Illustration by an anonymous inmate. Courtesy of Ron Jenkins.

On Saturday, Dec. 12, the Yale students will perform the inmates’ adaptations at 3 p.m. in Marquand Chapel, 409 Prospect St. The performance will be followed by a moderated discussion about mass incarceration, transformation, and the arts. The event is free and open to the public.

The students worked with the inmates as part of the course “Sacred Texts and Social Justice,” taught by Ron Jenkins, a visiting professor of religion and literature at the Yale Institute of Sacred Music and Yale Divinity School. Also a faculty member at Wesleyan University, he has facilitated Dante workshops in prisons in Italy, Indonesia, and in the United States.
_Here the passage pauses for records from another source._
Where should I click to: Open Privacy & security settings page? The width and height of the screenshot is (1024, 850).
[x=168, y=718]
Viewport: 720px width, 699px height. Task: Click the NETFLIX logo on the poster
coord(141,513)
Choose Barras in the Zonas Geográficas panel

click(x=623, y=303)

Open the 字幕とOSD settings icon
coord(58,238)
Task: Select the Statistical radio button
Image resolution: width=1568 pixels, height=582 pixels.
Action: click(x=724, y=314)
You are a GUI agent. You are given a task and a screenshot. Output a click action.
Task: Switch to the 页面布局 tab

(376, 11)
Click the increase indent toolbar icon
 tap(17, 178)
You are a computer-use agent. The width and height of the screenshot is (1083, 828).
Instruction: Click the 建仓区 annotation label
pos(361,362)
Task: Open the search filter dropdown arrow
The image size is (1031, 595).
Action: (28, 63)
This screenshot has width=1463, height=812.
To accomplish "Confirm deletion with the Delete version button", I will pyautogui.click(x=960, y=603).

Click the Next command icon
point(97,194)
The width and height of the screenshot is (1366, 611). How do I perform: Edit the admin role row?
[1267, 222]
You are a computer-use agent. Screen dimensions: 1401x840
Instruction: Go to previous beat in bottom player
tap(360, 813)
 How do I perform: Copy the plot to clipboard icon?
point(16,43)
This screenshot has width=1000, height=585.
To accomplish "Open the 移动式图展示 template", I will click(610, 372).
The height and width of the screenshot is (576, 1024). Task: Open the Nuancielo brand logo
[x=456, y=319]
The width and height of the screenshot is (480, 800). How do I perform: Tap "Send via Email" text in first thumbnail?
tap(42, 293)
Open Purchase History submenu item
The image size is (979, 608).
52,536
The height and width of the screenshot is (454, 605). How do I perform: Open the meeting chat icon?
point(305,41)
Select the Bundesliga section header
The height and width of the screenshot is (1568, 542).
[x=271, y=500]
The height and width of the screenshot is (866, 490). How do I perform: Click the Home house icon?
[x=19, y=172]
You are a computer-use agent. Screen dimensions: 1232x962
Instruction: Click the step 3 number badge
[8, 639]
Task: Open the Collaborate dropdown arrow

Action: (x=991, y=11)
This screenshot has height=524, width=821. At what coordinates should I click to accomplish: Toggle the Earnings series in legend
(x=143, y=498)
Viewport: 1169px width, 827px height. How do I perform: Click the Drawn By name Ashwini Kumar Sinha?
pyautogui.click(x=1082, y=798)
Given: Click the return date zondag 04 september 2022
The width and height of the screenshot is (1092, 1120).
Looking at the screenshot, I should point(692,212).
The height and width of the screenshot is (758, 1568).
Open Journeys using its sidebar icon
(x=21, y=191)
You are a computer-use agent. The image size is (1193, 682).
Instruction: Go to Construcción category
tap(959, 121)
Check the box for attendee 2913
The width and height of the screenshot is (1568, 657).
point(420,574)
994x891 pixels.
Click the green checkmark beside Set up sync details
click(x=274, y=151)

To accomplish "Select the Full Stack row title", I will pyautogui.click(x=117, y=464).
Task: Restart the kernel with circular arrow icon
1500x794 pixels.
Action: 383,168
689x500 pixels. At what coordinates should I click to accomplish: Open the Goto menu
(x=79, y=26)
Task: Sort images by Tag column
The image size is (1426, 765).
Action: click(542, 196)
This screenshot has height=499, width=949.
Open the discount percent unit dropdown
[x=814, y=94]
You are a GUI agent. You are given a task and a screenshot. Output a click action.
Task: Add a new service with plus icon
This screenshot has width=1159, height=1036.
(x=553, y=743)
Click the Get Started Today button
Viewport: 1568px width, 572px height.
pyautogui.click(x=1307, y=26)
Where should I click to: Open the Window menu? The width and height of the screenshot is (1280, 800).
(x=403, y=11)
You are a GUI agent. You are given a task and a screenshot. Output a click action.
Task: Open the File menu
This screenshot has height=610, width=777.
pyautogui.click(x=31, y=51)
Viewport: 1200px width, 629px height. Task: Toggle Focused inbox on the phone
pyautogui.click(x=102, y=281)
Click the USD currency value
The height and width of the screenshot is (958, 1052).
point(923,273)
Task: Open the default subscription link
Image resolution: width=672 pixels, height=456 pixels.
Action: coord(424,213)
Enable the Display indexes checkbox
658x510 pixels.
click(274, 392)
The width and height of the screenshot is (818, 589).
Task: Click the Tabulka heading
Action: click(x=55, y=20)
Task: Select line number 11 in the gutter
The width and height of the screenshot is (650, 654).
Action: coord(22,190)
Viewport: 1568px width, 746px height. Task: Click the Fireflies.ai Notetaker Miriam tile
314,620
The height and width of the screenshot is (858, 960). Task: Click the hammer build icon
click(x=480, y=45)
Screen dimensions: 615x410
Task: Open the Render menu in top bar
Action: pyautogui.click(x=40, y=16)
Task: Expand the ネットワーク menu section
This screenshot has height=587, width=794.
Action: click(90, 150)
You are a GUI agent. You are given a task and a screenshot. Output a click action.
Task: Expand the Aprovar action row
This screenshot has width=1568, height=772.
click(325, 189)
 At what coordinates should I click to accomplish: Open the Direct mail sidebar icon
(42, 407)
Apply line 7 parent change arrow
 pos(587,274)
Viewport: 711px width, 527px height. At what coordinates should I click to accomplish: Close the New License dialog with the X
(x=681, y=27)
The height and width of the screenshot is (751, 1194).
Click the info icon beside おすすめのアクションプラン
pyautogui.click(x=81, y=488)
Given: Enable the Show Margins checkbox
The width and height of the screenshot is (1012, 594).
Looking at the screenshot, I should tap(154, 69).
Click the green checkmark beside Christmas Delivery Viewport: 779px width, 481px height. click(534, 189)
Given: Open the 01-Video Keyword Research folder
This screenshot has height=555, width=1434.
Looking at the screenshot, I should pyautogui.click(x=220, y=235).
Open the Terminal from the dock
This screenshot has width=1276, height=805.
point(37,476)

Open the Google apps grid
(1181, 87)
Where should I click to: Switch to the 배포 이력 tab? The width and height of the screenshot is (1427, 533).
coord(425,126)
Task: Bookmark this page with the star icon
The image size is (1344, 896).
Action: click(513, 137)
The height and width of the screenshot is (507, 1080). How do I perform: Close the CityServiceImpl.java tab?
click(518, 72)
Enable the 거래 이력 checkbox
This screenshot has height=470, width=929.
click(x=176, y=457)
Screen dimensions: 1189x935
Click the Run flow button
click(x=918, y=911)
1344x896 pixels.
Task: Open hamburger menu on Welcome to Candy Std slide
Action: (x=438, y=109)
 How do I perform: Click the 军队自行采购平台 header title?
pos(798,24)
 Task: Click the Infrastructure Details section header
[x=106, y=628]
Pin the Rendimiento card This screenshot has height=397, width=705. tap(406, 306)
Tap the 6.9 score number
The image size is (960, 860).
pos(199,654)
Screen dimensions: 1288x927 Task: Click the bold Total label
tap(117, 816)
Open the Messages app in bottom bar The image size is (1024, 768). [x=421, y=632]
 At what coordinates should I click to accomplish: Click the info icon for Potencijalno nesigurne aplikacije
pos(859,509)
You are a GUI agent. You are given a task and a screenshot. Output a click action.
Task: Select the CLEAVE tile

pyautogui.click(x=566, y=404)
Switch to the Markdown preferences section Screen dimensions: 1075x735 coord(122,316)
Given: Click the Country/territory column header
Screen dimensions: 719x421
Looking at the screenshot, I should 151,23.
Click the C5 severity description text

“Having worked for many years with Dante’s text in prisons, I discovered that this theme of transformation is central to the poem’s reception by individuals behind bars,” Jenkins says of “Divine Comedy.” “While Dante’s ‘Inferno’ lives in the popular imagination as an icon of misery and torment, readers in prison explore the ‘Divine Comedy’ as a story of renewal that parallels their own life journeys from a ‘dark wood … where the straight path was lost’ to a better place where they hope to ‘emerge once again to see the stars.’”

Jenkins adds that the incarcerated individuals he has met identify with Dante as “a man who, like them, was convicted of crimes and exiled from his home.

“They see Dante as someone in bleak circumstances who chose literature as a path enabling him to write his way out of hell and into heaven. In their written responses to Dante’s poem many incarcerated authors try to do the same thing.”

Jenkins says that one woman he met continued to perform Dante’s work after her release from prison, and she said that encountering the poem in prison with other inmates “helped us evolve in an environment where it is much easier to devolve.”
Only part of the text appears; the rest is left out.